Unlike Van Winkle, I wasn’t surprised that life at The Garden Island went on without missing a beat — or an issue — after I retired. Ever since the paper was founded in 1902, scores of talented, committed people have carried the editorial torch and passed it on to those who took over when they left.
I have been away for a lot less than 20 years but significant changes have also happened on Kauai and in Hawaii, particularly on the government and political scenes. And I have missed them all.
Election Night was always one of the most exciting for me during my years at The Garden Island. We would catch up with candidates wherever we could. Reporters and photographers would interview them, grab a few photos and rush back to the office to put the paper to bed as quickly as possible so our readers could have complete results first thing in the morning.
I am amazed at how much I have to catch up with. During these past years, three different people have sat in the governor’s office and many changes have also occurred in the state Legislature.
Bernard Carvalho has been Kauai’s mayor since 2008, when he was elected to fill the unexpired term of deceased Mayor Bryan Baptiste.
The County Council has had four elections during my absence from the news scene. I was not involved with any of them but it has been fascinating to see how many old and new faces have come and gone and how many have come back again.
Daryl Kaneshiro, father of County Council newcomer Arryl Kaneshiro, used to work with us at The Garden Island before serving on the County Council for six terms. I don’t know Arryl today but I still remember the first time I heard his name. It was on the day he was born when his proud father was making the round of his friends and sharing his good news. And now Arryl is on the County Council!
But there are some things that haven’t changed.
Old issues like barking dogs and Newell’s Shearwaters are still newsworthy and still controversial.
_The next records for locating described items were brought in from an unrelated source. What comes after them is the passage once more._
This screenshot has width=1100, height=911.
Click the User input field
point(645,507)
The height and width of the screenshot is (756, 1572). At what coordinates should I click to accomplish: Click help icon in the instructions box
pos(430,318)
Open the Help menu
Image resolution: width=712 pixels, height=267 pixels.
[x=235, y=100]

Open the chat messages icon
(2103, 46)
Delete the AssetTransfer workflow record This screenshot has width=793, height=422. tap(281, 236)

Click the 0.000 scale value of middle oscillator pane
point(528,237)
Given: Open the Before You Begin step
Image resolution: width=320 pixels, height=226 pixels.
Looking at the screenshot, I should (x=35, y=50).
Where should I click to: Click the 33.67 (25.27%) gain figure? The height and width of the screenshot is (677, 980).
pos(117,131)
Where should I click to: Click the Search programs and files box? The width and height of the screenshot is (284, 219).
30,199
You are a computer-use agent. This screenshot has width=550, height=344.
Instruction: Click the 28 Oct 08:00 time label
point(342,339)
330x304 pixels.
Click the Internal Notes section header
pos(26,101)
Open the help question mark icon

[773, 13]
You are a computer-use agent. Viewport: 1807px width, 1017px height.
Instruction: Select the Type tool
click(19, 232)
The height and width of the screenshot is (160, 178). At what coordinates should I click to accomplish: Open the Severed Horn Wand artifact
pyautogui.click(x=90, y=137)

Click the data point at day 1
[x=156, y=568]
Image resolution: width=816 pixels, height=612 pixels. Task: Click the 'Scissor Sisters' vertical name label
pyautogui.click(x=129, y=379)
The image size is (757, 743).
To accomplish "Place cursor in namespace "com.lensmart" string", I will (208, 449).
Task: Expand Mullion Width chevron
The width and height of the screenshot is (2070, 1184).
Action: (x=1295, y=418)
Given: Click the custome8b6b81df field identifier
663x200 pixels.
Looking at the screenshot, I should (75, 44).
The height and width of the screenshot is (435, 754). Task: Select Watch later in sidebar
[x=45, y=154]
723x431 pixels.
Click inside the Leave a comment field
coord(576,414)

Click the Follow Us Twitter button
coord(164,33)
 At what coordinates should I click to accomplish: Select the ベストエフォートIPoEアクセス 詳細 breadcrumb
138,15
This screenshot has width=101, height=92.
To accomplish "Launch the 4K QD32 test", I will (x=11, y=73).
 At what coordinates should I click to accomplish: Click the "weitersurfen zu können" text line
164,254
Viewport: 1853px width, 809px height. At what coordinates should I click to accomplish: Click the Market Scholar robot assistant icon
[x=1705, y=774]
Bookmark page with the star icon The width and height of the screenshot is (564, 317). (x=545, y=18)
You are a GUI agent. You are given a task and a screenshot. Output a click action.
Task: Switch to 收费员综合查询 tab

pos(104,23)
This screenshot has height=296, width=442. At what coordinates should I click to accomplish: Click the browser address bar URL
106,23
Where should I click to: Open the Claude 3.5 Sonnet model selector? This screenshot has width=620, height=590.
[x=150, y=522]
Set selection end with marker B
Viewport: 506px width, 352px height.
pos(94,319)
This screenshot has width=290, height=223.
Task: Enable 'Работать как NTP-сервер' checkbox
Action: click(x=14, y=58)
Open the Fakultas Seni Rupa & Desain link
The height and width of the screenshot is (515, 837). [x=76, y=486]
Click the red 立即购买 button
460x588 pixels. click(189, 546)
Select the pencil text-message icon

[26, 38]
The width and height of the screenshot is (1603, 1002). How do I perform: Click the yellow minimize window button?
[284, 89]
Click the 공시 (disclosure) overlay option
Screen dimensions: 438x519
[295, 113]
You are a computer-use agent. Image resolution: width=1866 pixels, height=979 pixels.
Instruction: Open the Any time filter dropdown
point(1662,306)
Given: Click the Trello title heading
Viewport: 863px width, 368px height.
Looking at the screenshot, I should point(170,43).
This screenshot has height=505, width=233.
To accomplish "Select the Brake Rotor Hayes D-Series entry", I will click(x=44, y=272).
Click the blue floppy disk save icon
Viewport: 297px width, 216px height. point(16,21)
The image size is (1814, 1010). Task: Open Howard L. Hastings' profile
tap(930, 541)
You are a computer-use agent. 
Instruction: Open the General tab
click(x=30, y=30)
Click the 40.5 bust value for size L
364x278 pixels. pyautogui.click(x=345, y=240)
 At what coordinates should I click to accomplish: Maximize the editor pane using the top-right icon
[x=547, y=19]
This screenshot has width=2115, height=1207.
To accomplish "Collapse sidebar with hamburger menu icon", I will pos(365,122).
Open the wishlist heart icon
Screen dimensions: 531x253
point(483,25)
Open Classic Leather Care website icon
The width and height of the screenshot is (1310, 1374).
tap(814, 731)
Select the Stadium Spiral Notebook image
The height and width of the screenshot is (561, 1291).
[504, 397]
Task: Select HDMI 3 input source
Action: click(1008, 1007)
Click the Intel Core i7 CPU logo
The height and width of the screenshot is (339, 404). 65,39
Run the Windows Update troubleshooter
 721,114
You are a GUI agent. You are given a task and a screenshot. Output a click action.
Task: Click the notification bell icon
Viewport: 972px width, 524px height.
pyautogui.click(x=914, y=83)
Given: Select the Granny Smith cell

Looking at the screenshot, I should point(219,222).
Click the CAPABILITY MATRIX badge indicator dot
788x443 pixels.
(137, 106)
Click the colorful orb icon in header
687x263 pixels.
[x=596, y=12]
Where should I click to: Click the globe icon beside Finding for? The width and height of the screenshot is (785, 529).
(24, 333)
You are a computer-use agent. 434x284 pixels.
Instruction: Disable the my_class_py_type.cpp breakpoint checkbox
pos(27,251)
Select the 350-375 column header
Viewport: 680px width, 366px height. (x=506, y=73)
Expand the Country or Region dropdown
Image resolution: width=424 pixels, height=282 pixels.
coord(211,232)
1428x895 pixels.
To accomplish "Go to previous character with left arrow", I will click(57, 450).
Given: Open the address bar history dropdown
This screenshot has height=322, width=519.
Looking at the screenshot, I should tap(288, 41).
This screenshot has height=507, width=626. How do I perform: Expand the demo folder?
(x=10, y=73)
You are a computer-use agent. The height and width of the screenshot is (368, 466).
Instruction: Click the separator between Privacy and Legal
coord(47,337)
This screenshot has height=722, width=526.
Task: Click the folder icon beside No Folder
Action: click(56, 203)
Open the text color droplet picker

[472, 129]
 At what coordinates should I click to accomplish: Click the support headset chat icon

Many of the people I most respected when I worked at the paper are still serving the community in the government, business and private sectors. I am gratified that I have reconnected with several old friends since coming back.
And sadly, every day I find more familiar names in the archived and current obituary columns.
We have lost so many wonderful people in the past few years.
I am enjoying being back, I must say. I am grateful to everyone who had a part in giving me the opportunity to be here. Aloha.
Rita De Silva is former editor of The Garden Island and a Kapaa resident.